Did any of you happen to buy a few of these back in 2012 (link below)? I have the silver and copper, they are full 1oz rounds, the gold one was only a 10th, but I'd like to buy one, they don't make them anymore so I was wondering if any of you might have one you want to sell? Let me know. Thanks.


https://www.providentmetals.com/1-10...ion-round.html

----------


## oyarde

I have the copper one , I would like to have a couple of the silver.

----------


## Danke

> I have the copper one , I would like to have a couple of the silver.


I'll trade you a couple for a young squaw.

----------


## motter25420

> I have the copper one , I would like to have a couple of the silver.


You can still find the silver pretty easy on E-bay and various other places, it's the gold one that is elusive. I guess I can always have one made, not sure how much it will cost tho, it'd be nice to complete my set, but I'm not one of those fanatic collectors.

----------


## oyarde

> I'll trade you a couple for a young squaw.


I cannot trade people  , unlike the other barbarian races we do not practice slavery . How many Ron Paul silvers do you have ?

----------


## Danke

> I cannot trade people  , unlike the other barbarian races we do not practice slavery . How many Ron Paul silvers do you have ?


Who said anything about people?

----------


## John F Kennedy III

> Who said anything about people?


Damn, just found out I'm only half a person.

----------


## Matt Collins

I have a bunch of the silver rounds... of course I bought them when silver was at its peak

----------


## Anti Federalist

Offer withdrawn, due to being told by Mrs. AF that those were a present and she would be most displeased by me selling any of them.

----------


## Danke

> I have a few of these that I would sell at the right price.


I'll buy you a Tapas Box on your next United flight.

----------


## Anti Federalist

> I'll buy you a Tapas Box on your next United flight.


Do not like.

I like the Classic.

Had an Asian Beef dish with a rice and cherry sauce side on the last 1st class meal.

Was pretty good actually.

----------


## Anti Federalist

//

----------


## oyarde

I am almost afraid to ask what a tapas box is .

----------


## Danke

> I am almost afraid to ask what a tapas box is .

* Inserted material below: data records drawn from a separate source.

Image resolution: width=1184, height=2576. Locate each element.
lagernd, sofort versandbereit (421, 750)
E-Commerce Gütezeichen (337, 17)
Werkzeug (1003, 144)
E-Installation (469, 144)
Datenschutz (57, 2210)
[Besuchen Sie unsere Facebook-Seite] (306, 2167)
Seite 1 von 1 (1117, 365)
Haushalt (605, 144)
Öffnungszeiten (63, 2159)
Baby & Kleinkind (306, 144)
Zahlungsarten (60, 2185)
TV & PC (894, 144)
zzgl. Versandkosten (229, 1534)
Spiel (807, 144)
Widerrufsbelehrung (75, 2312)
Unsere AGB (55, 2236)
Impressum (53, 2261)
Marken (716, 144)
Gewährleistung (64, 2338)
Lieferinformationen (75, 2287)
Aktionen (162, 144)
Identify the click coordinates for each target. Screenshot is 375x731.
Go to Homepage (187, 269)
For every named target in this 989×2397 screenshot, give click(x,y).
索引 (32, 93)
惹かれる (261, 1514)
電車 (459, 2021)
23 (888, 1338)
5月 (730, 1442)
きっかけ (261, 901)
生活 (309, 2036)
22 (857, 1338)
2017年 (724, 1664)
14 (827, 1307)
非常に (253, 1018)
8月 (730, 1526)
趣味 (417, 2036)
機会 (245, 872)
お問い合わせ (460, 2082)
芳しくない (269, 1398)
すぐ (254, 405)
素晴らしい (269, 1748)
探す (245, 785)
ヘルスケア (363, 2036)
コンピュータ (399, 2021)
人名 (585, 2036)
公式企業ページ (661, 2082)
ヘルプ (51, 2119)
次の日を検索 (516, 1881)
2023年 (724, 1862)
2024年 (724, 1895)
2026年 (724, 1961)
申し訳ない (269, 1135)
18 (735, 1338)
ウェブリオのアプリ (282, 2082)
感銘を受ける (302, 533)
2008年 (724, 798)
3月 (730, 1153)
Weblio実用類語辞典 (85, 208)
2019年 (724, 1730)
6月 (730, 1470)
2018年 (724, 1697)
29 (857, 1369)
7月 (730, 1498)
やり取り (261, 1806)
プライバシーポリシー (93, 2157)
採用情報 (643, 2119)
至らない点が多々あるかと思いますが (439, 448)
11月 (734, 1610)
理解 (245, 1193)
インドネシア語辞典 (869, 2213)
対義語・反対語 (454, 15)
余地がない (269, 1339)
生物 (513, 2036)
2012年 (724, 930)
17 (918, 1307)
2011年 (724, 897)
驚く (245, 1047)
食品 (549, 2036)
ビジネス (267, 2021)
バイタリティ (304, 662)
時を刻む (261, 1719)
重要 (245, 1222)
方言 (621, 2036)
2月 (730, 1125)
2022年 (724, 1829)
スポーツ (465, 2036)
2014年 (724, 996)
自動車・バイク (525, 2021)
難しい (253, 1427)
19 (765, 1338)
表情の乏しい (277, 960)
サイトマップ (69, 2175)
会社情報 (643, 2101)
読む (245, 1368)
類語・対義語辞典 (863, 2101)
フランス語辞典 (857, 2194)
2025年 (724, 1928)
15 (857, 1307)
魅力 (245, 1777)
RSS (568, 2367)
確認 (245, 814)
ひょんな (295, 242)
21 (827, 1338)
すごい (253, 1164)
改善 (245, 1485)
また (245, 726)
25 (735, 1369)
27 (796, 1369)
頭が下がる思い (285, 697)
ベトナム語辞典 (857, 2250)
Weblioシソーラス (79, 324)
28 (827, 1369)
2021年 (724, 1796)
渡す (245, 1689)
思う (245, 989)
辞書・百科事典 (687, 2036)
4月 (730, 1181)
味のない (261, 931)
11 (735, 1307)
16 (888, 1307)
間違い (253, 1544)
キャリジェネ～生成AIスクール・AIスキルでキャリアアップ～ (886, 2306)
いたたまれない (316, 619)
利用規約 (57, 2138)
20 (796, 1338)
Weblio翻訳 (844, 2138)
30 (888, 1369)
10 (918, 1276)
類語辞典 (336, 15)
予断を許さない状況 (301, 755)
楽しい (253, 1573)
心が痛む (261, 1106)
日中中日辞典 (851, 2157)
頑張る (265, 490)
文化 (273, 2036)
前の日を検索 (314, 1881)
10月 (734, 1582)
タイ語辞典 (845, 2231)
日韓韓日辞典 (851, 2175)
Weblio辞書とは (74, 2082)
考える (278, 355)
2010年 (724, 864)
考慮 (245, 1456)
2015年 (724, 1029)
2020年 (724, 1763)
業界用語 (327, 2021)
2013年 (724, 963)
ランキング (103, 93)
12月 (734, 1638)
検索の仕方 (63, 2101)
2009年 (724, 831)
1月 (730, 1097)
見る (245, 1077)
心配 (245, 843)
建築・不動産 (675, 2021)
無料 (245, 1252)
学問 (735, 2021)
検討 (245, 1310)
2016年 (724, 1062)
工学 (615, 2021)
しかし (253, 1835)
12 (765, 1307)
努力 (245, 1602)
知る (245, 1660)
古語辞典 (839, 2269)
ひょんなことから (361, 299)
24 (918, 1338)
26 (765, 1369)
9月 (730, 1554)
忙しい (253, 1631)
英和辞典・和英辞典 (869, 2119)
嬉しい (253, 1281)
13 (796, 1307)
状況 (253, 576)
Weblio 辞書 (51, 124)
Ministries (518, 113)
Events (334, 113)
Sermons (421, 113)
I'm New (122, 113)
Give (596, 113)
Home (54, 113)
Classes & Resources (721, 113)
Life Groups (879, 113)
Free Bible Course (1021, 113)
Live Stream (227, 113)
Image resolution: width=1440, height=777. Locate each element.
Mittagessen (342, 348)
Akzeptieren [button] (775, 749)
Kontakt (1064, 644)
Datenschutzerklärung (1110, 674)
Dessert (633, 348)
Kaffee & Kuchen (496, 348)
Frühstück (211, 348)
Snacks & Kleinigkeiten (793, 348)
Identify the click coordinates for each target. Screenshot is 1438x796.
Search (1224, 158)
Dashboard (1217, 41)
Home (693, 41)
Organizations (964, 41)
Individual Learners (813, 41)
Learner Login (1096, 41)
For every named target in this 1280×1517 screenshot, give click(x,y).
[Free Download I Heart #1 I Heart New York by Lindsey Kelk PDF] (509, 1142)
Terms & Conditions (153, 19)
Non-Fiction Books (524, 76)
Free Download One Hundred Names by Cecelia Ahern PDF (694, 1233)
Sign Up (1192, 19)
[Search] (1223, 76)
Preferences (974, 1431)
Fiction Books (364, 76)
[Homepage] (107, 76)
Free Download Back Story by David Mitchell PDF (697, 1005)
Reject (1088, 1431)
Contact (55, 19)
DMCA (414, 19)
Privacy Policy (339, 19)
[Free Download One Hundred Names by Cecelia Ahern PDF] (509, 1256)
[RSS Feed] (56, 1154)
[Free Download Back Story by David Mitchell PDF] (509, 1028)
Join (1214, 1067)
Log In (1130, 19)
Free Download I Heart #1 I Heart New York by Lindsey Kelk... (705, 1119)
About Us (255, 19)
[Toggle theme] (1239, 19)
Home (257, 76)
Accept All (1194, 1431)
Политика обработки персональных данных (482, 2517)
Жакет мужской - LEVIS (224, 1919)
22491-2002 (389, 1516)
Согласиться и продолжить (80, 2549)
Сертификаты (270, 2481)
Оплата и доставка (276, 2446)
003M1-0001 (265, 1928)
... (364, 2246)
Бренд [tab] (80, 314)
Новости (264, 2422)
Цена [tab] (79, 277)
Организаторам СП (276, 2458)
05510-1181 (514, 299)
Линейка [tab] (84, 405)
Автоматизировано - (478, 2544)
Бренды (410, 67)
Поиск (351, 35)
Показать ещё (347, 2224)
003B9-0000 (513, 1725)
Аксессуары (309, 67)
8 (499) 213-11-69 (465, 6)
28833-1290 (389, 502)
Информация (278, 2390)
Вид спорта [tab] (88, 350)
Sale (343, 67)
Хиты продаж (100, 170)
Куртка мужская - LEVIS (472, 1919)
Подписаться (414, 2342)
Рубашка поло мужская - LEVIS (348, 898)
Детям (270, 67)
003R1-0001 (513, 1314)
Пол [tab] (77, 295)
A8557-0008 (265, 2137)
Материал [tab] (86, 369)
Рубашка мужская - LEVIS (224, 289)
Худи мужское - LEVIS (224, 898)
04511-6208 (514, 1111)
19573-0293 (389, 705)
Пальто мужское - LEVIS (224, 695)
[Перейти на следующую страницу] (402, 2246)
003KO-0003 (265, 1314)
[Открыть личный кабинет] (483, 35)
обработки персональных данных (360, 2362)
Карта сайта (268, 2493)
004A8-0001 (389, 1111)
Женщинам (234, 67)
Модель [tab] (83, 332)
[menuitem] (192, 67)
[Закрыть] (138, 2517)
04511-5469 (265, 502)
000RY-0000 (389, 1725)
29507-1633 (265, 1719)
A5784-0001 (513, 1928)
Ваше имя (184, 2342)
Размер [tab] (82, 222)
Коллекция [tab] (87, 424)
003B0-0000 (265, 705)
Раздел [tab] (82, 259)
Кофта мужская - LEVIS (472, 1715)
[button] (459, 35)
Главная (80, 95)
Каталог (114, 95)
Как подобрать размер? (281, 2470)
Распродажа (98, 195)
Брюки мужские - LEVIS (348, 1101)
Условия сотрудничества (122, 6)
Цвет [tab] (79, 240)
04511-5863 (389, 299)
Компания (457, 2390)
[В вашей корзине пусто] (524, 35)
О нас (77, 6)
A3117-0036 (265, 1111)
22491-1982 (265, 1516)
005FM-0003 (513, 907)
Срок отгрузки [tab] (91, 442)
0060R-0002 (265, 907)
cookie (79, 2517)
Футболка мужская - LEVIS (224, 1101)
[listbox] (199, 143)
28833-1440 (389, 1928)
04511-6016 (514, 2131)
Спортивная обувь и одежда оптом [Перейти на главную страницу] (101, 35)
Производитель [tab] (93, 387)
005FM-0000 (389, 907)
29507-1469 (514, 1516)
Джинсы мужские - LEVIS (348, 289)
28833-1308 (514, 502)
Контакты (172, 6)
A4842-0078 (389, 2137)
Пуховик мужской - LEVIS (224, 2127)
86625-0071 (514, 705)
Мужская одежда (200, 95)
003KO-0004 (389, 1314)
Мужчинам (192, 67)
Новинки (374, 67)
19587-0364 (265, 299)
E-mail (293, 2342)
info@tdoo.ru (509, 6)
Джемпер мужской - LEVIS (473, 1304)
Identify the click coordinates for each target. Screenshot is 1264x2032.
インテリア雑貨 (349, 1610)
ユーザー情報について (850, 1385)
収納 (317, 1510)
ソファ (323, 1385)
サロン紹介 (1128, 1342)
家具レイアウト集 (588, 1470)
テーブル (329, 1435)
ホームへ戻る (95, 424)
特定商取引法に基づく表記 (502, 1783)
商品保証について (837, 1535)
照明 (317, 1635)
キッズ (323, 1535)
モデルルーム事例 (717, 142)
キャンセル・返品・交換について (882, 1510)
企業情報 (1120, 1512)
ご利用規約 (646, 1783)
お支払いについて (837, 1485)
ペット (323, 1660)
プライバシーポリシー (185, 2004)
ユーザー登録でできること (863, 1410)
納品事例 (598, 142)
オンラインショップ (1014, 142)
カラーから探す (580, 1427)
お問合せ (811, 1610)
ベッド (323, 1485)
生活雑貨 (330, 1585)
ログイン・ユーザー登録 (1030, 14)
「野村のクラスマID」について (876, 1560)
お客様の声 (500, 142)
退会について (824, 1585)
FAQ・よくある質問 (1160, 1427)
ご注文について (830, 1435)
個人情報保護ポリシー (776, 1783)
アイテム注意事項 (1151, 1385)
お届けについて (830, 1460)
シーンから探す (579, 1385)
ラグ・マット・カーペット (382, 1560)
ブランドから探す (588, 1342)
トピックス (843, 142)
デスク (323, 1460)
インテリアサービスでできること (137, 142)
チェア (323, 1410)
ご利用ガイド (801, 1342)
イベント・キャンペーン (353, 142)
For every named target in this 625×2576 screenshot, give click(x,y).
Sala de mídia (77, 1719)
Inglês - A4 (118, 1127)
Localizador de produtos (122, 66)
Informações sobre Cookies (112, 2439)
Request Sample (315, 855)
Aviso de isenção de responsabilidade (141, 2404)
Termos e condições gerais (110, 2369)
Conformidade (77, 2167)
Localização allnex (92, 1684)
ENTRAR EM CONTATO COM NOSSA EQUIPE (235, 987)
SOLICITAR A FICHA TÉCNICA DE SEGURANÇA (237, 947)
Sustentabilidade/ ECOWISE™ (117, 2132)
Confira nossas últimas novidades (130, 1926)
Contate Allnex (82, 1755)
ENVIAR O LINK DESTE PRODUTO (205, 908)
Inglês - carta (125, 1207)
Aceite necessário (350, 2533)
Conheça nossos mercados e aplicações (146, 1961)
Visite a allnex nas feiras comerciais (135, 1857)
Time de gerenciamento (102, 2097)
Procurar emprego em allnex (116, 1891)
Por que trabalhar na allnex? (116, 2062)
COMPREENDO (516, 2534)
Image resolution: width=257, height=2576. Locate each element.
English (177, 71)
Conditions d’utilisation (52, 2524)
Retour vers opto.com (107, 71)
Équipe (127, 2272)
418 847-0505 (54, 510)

https://www.united.com/web/en-US/con...nomy/menu.aspx

----------


## oyarde

> https://www.united.com/web/en-US/con...nomy/menu.aspx


Call me skeptical , but I bet the sausage , egg skillet does not look like that .

----------


## Anti Federalist

> Call me skeptical , but I bet the sausage , egg skillet does not look like that .


It's actually not too far from that.

In flight service has substantially improved since Smisek (United CEO) got the bum's rush.

----------